> _Your goal_
Rewrite the rows from the line that contains "Task: Open the" through the end of the rows, with "search icon" changed to "magnifier icon" and everything else left as it is. Leave the pictures out of your answer.
------------------------------------------------------------------------
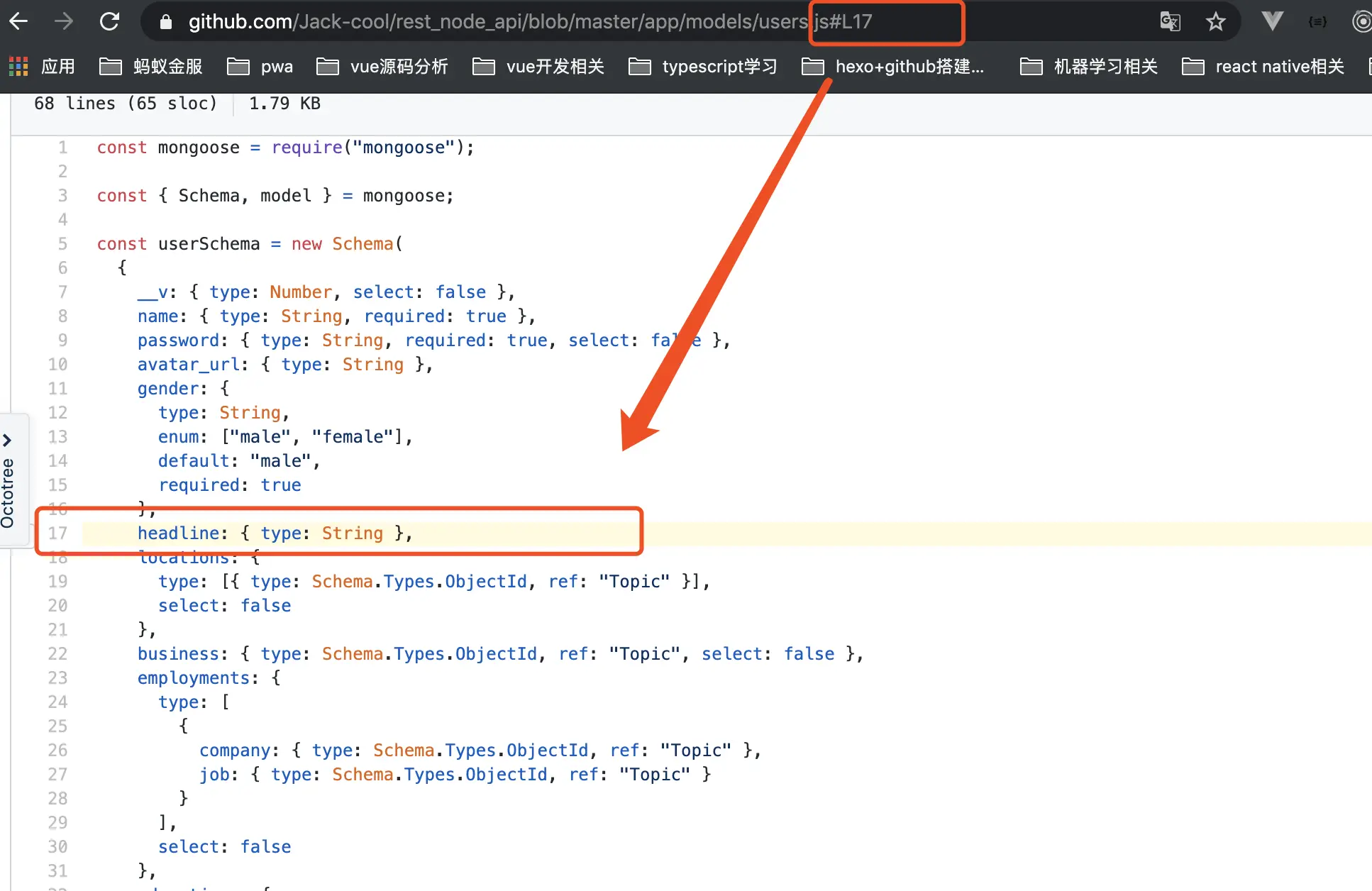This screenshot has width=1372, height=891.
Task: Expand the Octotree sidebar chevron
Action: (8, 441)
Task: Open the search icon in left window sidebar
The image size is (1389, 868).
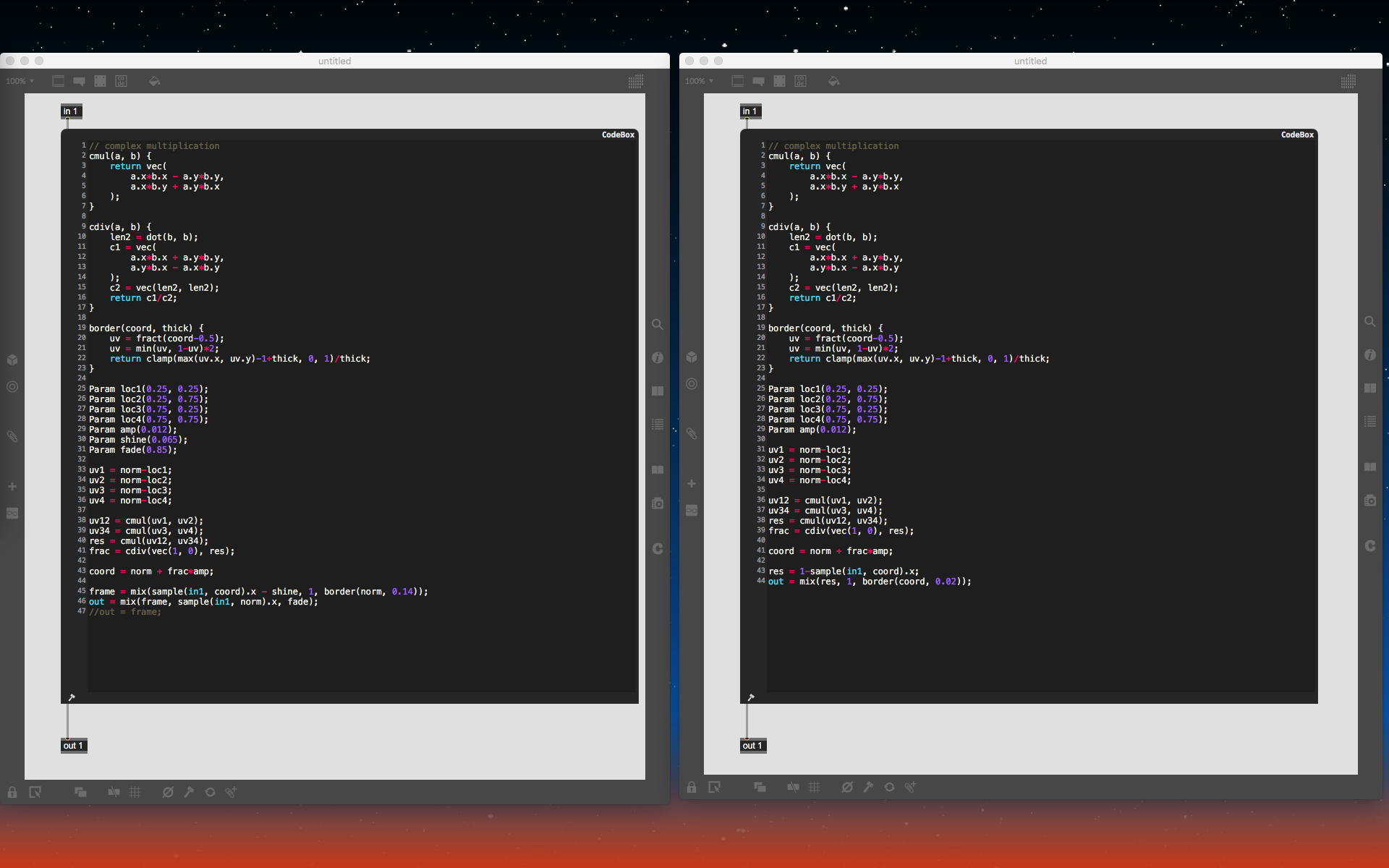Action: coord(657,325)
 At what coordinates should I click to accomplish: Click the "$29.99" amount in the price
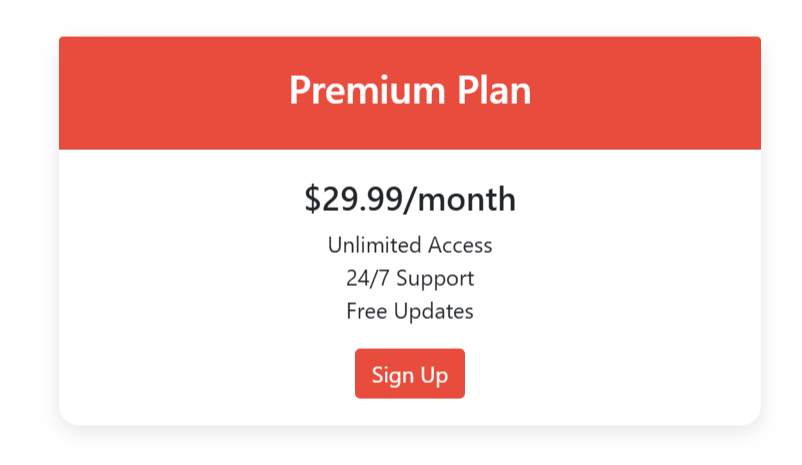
------------------------------------------------------------------------
> _Answer to the task_
Task: Open the magnifier icon in left window sidebar
The image size is (1389, 868).
Action: coord(657,325)
 At what coordinates should I click to accomplish: Click the "$29.99" amount in the price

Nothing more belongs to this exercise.